Task to complete: Take the lines below from the first through the one that contains "Click last change" and copy them exactly.

Provided entries:
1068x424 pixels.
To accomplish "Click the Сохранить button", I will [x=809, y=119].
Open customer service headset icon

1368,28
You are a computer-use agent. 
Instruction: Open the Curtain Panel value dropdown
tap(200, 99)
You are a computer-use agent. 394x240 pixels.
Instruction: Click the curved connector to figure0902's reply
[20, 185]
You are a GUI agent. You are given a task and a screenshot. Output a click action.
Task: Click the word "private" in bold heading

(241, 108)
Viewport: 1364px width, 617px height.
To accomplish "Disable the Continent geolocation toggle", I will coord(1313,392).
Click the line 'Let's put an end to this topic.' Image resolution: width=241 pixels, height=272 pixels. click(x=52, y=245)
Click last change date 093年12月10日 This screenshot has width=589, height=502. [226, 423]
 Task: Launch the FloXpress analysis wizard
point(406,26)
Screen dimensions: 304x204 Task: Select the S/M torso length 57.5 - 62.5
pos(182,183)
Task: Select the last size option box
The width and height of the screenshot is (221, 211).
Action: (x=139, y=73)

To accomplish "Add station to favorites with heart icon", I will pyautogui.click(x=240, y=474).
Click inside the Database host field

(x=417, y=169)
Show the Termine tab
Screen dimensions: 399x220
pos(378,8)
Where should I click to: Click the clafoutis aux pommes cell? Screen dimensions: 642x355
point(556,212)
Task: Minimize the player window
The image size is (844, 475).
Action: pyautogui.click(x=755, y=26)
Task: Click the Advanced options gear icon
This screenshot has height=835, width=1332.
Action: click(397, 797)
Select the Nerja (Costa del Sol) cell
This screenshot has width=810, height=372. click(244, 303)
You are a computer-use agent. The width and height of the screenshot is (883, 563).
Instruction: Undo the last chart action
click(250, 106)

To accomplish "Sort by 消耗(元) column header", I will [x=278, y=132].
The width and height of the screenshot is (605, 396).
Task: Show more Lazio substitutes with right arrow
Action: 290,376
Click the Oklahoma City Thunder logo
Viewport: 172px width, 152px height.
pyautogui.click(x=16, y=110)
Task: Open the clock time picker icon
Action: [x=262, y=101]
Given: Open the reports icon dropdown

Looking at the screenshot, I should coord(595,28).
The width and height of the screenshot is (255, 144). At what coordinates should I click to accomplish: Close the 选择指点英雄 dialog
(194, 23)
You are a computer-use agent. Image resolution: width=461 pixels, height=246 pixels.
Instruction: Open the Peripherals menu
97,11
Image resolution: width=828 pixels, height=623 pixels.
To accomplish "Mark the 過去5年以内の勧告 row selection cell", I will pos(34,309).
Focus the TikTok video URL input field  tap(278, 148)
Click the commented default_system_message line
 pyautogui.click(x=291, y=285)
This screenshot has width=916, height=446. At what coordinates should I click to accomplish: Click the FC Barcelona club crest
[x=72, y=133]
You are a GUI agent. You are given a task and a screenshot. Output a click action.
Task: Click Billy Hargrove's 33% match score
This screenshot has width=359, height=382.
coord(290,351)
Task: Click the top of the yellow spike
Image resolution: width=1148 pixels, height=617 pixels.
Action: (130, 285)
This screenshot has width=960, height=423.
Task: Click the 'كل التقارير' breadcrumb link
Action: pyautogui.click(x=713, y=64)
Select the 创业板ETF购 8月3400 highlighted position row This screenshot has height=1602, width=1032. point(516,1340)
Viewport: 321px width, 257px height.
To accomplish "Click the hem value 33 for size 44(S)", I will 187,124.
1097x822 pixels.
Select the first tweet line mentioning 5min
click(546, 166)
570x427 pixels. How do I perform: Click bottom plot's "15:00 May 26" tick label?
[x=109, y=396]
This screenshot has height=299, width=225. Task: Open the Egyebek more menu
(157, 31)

Your response:
1068x424 pixels.
To accomplish "Click the Сохранить button", I will [x=809, y=119].
Open customer service headset icon

1368,28
You are a computer-use agent. 
Instruction: Open the Curtain Panel value dropdown
tap(200, 99)
You are a computer-use agent. 394x240 pixels.
Instruction: Click the curved connector to figure0902's reply
[20, 185]
You are a GUI agent. You are given a task and a screenshot. Output a click action.
Task: Click the word "private" in bold heading

(241, 108)
Viewport: 1364px width, 617px height.
To accomplish "Disable the Continent geolocation toggle", I will coord(1313,392).
Click the line 'Let's put an end to this topic.' Image resolution: width=241 pixels, height=272 pixels. click(x=52, y=245)
Click last change date 093年12月10日 This screenshot has width=589, height=502. [226, 423]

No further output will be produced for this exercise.